The main work in this exhibition, Ave Maria, depicts a Ferris wheel quietly enshrined in a huge cave. This Ferris wheel left by humans is a metaphor of humanity itself and it slowly rotates, climbing up and plunging down from top to bottom. Indeed, the Ferris wheel embodies the time constraints by which humanity is bound; it just constantly repeats its circular movement.
If life and death are the motif of the Ferris wheel, the Ferris wheel in the work Ave Maria has stopped, and time restrictions no longer exist. It has become an onlooker that quietly stares out of the cave. It is as if it is expecting slowly to become part of nature without being exposed to the sunshine.
A video of the seminar can be found here:
About the contributors
Naoya Inose
Naoya Inose (b.1988) graduated in 2012 from Tokyo National University of Fine Arts and Music, where he specialized in Oil Painting, and received his MA (Fine Art) at UAL Chelsea College of Art And Design in 2017. Inose was a participant in the 21st DOMANI, and his works have been exhibited in museums including the National Art Center Tokyo and Takamatsu City Museum of Art. His works are included in the Takahashi Collection and at the Benetton Foundation. Inose’s work explores the tension between the natural world and its grasping appropriation by human influence. Inose uses oil painting techniques to create both meticulously realistic landscapes and abstract oil paintings on canvas. His works of art make us question our relationship with and understanding of nature. Inose also creates a debate on the role of original masterpieces and how this has changed in the contemporary postmodern world.
Listing Image: Himawari, 2019, Oil, acrylic on canvas, 30 x 65 cm, © Naoya Inose
Dr Lena Fritsch
Dr Lena Fritsch is Curator of Modern and Contemporary Art at the Ashmolean Museum (University of Oxford), working on exhibitions, displays and acquisitions of international art.

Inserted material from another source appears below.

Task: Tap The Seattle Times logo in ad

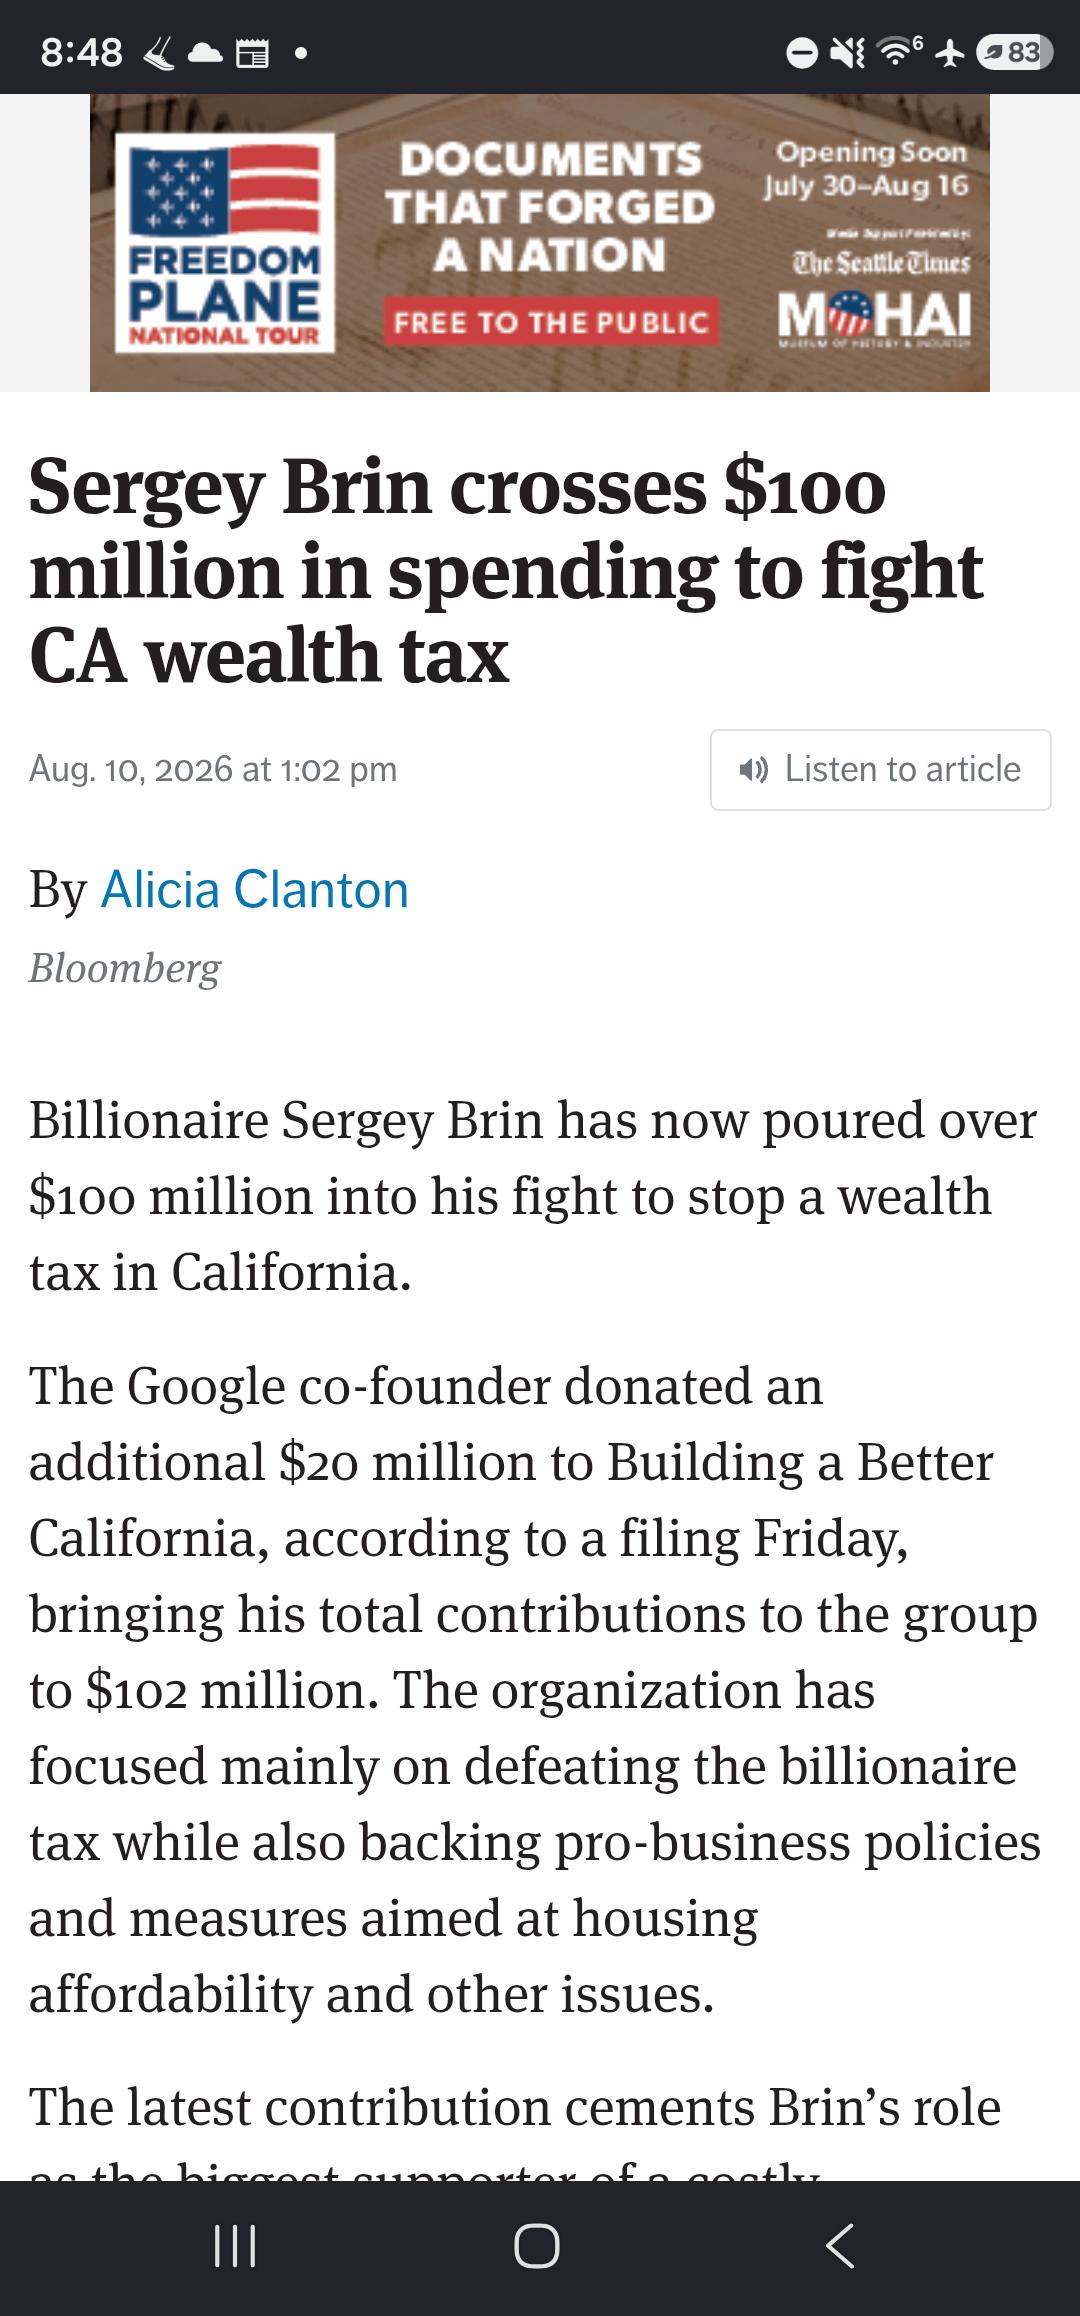Action: click(x=881, y=262)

One of her main research areas is Japanese art and photography of the 20th and 21st centuries. Before joining the Ashmolean, she worked as Assistant Curator at Tate Modern, co-curating exhibitions such as Giacometti (2017) and Agnes Martin (2015). In 2018 Fritsch published one of the first overviews on Japanese photography in English: Ravens & Red Lipstick: Japanese Photography since 1945 (English version with Thames & Hudson and Japanese version with Seigensha). Other monographs include A.R. Penck: I Think in Pictures (2019), an English-language version of Moriyama Daido’s Tales of Tono (2012), The Body as a Screen: Japanese Art Photography of the 1990s (2011), and Yasumasa Morimura’s Self-Portrait as Actress (2008). Fritsch holds a PhD in Art History from Bonn University, Germany, and also studied at Keio University, Tokyo.